A judge in suburban Denver said that a baker who denied service for a same-sex wedding was wrong to do so and was ordered to provide the service or face a fine. The verdict may be appealed.
The case that has advanced the most is one involving a photographer in Albuquerque, New Mexico. In that case, in 2006 Elane Photographers turned down a request by a Vanessa Willock to photograph her commitment ceremony to her female partner, with the owner saying that she covered only ‘traditional weddings’. The New Mexico Human Rights Commissions found that because the company was a ‘public accommodation’ under state law, the company had violated the state’s sexual orientation antidiscrimination law.
In 2009, Elane appealed to a district court that upheld the Commission’s verdict. A New Mexico Court of Appeals then upheld the district court’s verdict in 2012. Elane appealed to the state supreme court but was rejected in a unanimous decision in August of this year.
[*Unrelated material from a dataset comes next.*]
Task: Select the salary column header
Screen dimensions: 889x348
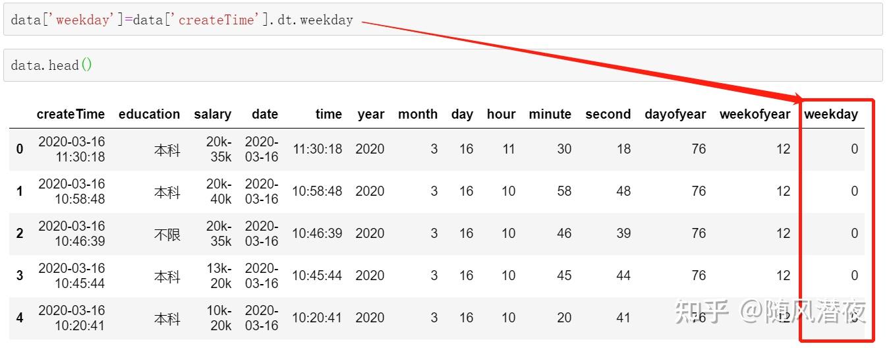Action: [212, 114]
They are hoping that the US Supreme Court will hear their case.
The NM Supreme Court’s ruling made an important point that a business subject to public accommodation laws is not entitled to discriminate against a protected class of people.
Antidiscrimination laws have important purposes that go beyond expressing government values: they ensure that services are freely available in the market, and they protect individuals from humiliation and dignitary harm. (p. 11)
…Elane Photography has misunderstood this issue. It believes that because it is a photography business, it cannot be subject to public accommodation laws. The reality is that because it is a public accommodation, its provision of services can be regulated, even though those services include artistic and creative work. If Elane Photography took photographs on its own time and sold them at a gallery, or if it was hired by certain clients but did not offer its services to the general public, the law would not apply to Elane Photography’s choice of whom to photograph or not. The difference in the present case is that the photographs that are allegedly compelled by the NMHRA are photographs that Elane Photography produces for hire in the ordinary course of its business as a public accommodation. This determination has no relation to the artistic merit of photographs produced by Elane Photography. (p. 13)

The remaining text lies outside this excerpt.